WD Lab Grown Diamonds announced its first commercially available diamonds on September 18, 2012. WD Lab Grown Diamonds first 5 carat round brilliant diamond was graded by International Gemological Institute (IGI) on June 1, 2016. On May 22, 2018, WD Lab Grown Diamonds announced that they had produced at 9.04 carat gem-quality diamond (graded as I color VS2 clarity IDEAL cut), eclipsing their previous record of 6 carats (January 2018) and setting a new record for the gem quality lab grown diamond industry. In 2020, WD Lab Grown Diamonds was certified Climate Neutral and achieved the highest-level of third-party Sustainability Rating through SCS Global Services, Inc.

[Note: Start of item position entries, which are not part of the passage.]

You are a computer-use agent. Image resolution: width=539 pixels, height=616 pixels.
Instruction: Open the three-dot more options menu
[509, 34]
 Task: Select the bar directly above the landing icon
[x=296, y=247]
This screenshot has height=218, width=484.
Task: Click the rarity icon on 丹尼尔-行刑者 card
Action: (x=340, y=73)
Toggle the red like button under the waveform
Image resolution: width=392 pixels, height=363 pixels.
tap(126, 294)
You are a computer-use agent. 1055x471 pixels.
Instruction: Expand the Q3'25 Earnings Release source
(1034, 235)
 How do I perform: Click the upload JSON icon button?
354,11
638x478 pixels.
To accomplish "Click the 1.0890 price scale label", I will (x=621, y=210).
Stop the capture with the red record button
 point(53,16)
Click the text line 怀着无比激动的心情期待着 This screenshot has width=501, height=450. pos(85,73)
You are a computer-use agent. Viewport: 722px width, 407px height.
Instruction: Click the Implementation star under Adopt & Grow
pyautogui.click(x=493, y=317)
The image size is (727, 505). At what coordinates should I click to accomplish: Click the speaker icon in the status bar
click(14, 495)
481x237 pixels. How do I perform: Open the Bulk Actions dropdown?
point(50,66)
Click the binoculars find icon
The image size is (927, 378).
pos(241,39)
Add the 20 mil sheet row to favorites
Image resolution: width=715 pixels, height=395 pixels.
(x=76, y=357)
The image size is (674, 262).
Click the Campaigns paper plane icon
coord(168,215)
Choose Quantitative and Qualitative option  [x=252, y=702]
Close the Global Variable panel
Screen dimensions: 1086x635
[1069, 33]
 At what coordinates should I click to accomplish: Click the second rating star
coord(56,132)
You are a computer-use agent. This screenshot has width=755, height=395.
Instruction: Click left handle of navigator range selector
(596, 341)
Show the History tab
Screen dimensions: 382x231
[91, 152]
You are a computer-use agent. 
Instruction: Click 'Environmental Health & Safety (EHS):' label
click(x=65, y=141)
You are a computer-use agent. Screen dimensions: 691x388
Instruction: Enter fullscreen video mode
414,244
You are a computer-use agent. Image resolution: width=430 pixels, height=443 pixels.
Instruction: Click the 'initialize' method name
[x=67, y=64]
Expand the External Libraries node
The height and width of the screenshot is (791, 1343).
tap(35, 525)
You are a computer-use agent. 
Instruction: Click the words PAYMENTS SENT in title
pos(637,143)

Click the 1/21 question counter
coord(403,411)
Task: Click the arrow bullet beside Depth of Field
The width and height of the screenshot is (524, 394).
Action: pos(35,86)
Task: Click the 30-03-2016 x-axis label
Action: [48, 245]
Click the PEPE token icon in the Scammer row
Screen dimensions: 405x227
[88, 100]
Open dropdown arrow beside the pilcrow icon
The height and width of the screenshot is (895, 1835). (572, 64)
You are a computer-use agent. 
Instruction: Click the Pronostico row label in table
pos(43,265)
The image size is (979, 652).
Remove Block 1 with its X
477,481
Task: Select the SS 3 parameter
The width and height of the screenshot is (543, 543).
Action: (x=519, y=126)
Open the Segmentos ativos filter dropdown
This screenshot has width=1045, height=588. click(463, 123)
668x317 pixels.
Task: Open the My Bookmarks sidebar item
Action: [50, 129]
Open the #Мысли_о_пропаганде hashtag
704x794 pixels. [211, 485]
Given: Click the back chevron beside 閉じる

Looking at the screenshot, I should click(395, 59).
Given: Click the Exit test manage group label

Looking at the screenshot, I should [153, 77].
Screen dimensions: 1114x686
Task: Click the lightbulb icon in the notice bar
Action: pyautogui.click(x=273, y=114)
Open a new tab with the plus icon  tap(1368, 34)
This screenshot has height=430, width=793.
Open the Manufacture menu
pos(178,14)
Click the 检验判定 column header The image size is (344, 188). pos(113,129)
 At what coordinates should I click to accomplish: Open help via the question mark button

WD Lab Grown Diamonds was focused on the gemstone market, but also serviced the technology sector through their Advanced Materials division, including quantum, semiconductor and optical diamond solutions. WD Lab Grown Diamonds announced in February 2018 that one of its scientific quality 6mm diamond anvils set a record when it was able to withstand 600,000 atmospheres of pressure in a lab study at Oak Ridge National Library.

==History and personnel==
WD Lab Grown Diamonds was founded in 2008 by Clive Hill, a successful jeweler from the United Kingdom. In January 2019, middle-market private equity firm, Huron Capital completed an equity investment in WD Lab Grown Diamonds. In September 2019, WD Lab Grown Diamonds appointed Sue Rechner as CEO as part of a planned leadership transition. WD was jointly owned by Huron Capital, WD Management, members of its board of directors and the Carnegie Institution for Science. On October 10, 2023, the company filed for Chapter 7 bankruptcy liquidation, announcing a transition to entity WD Advanced Materials, LLC.